VANRY’s history also affects how comfortable teams feel building on it. The rebrand and token swap from Virtua’s TVK to VANRY was done at a 1:1 ratio and supported by major exchanges that publicly confirmed completion of the swap and the opening of deposits and withdrawals. That sort of operational follow-through doesn’t guarantee long-term success, but it does reduce a very real onboarding poison: the sense that a game’s economy is built on shifting sand. Players may not read announcements, yet they pick up on instability fast—missing tokens, confusing tickers, inconsistent wallet displays—and that uncertainty kills retention.
Account abstraction is the other big reason onboarding is trending now, because it gives studios a believable way to make wallets feel less like tools and more like accounts. ERC-4337 is widely described as the approach that enables smart accounts and features such as gas sponsorship, transaction batching, and flexible authentication, which is exactly the toolkit gaming teams need when they want gameplay to stay uninterrupted. Pair that with passkeys and embedded wallets—both of which are becoming mainstream topics in wallet infrastructure—and suddenly the dreaded seed phrase can stop being the first interaction a new player has with your game.
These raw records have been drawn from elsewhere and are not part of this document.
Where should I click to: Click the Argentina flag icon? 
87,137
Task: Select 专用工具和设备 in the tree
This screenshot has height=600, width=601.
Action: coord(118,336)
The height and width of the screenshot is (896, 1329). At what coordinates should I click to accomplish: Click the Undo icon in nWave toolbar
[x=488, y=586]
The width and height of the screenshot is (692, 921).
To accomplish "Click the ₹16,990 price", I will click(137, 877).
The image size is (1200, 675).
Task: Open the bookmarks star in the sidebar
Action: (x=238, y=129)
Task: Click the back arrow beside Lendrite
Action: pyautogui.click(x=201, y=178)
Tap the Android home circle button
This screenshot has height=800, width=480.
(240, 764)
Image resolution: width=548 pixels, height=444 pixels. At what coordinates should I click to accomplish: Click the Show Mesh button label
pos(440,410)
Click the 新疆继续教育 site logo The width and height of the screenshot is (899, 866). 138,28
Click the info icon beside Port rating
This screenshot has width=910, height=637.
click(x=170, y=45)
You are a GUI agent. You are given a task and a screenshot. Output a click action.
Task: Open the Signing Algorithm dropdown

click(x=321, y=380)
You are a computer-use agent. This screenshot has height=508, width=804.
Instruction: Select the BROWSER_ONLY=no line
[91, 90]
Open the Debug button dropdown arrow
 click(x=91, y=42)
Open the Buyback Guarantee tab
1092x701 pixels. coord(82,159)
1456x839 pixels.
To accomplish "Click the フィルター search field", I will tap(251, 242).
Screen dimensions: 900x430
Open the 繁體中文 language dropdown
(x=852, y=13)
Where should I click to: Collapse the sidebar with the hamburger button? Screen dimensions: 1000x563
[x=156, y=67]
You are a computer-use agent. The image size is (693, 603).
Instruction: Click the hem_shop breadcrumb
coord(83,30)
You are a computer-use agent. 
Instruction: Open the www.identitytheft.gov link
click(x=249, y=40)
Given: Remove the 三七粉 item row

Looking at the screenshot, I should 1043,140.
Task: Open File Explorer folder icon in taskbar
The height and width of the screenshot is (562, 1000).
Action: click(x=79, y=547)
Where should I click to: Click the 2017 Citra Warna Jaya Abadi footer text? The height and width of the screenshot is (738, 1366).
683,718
When you map that back onto Vanar and VANRY, a clearer onboarding concept appears: keep the first session “gasless” from the player’s perspective, while the game (or publisher) handles VANRY behind the scenes as needed to move state on-chain. Then, as a player’s attachment to the game deepens, introduce VANRY as the optional bridge to ownership: the token that pays for withdrawals, marketplace actions, or higher-trust permissions. Done well, the token stops feeling like a toll and starts feeling like a key you only need when you decide to open certain doors.
Staking and network security can even become part of that longer-term relationship, but only if it’s framed carefully. Vanar documents a delegated staking approach where users delegate VANRY to validators, and it also describes a model where validators are selected by the foundation while the community stakes to them. That’s not “onboarding” in the first-hour sense, but it is part of the credibility loop for players who do care about permanence: if items and balances are meant to matter, the network that records them needs a security story that’s understandable without a glossary.
None of this magically fixes the hardest problems. Gas sponsorship can attract bots. Embedded wallets can turn account recovery into a support nightmare if you don’t design it with care. And hiding blockchain too well can backfire if players later realize they never understood what they owned or what risks they took. The standard for a Web2-to-Web3 bridge isn’t “fast and cheap” anymore; it’s whether the system makes calm, safe choices easy by default. Vanar’s relevance here is that it’s trying to be the kind of EVM environment games can plug into without reinventing everything, and VANRY’s relevance is that it’s the economic lever you can introduce gradually, at the exact moment a player is ready for ownership to mean something.